Friday, August 17, 2012

wistful thinking.


Have you noticed the older you get, the more your perspective changes? When you were little, just wanting to ride a bike. And once you were able to ride a bike, just wanting to drive a car. You’re always looking forward, the younger you are. I want junior high, I want high school, I want to graduate college, a job, a wife, a family, a home. Then somewhere along the road you stop looking forward and you start looking back, and you say, I wish I was young... those were the days.

Everyone is enjoying the cool weather, but I could easily float back to May and replace these goodbyes with hellos, and reminiscence with freedom.

Nostalgia has the ability to captivate one's mind, enclose you within your thoughts and memories that you hope will never disappear.

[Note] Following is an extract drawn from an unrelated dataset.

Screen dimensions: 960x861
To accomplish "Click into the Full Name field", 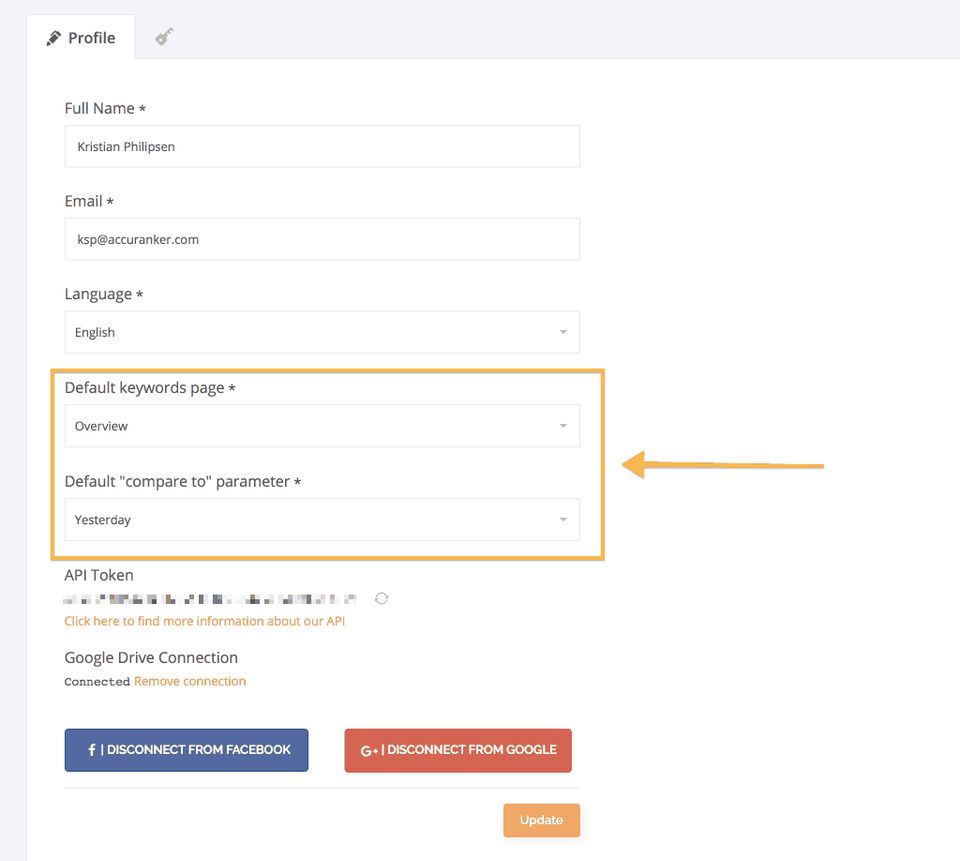I will point(322,146).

That's why it's hard to sleep at night. It's the first time all day that you are alone with your thoughts. Scientifically, it's the time that your brain does it's processing of the day that you've had, recounting what has happened to put short-term memories into long-term storage. But the brain does nothing unnoticed by the mind. You lie there and reflect on the past, whether that be the last 12 hours or the last 12 months.

Ever since the beginning of high school, I've put my memories into a tangible form. I have random lists of things that happened on my Best Day Ever's, or notes on my iPod calendar claiming the small but noteworthy events that have happened that week.

This past spring I googled "phobia of forgetting" and came up with Athazagoraphobia. I am constantly picturing myself 20 years from now, wishing I could remember what I was like in high school and college. While this is highly unlikely to happen- nobody is THAT forgetful that they'd lose themselves- it still keeps me jotting things down.

Another reason in the back of my mind has to do with the fact that if I die young, I want some record of the life I’ve lived.

While May and June are times of LETS GO ITS SUNNY OUT I MISSED YOU LETS CHANGE OUR ETHNICITY TOGETHER YEAH BEACH YEAH, August brings the realization that man this summer was even better than last and where did the time go and oh you're leaving for college okay wow that was fast.

Every incoming freshman wants to relay the fact that they’re not looking back and are ready to break on into this new start of a school year, but in all sincerity, it's not possible to drive your car safely without looking in the rearview mirrors once in a while. You'll get to school and have an ultimate high, meeting people and walking through campus and joining new teams, but there will come a night a few weeks in, when you are alone with your processing brain and realize how much you miss "the good old days."

Well these ARE the days. So while excitement for the future is necessary to succeed in a new town, never, ever forget where you came from.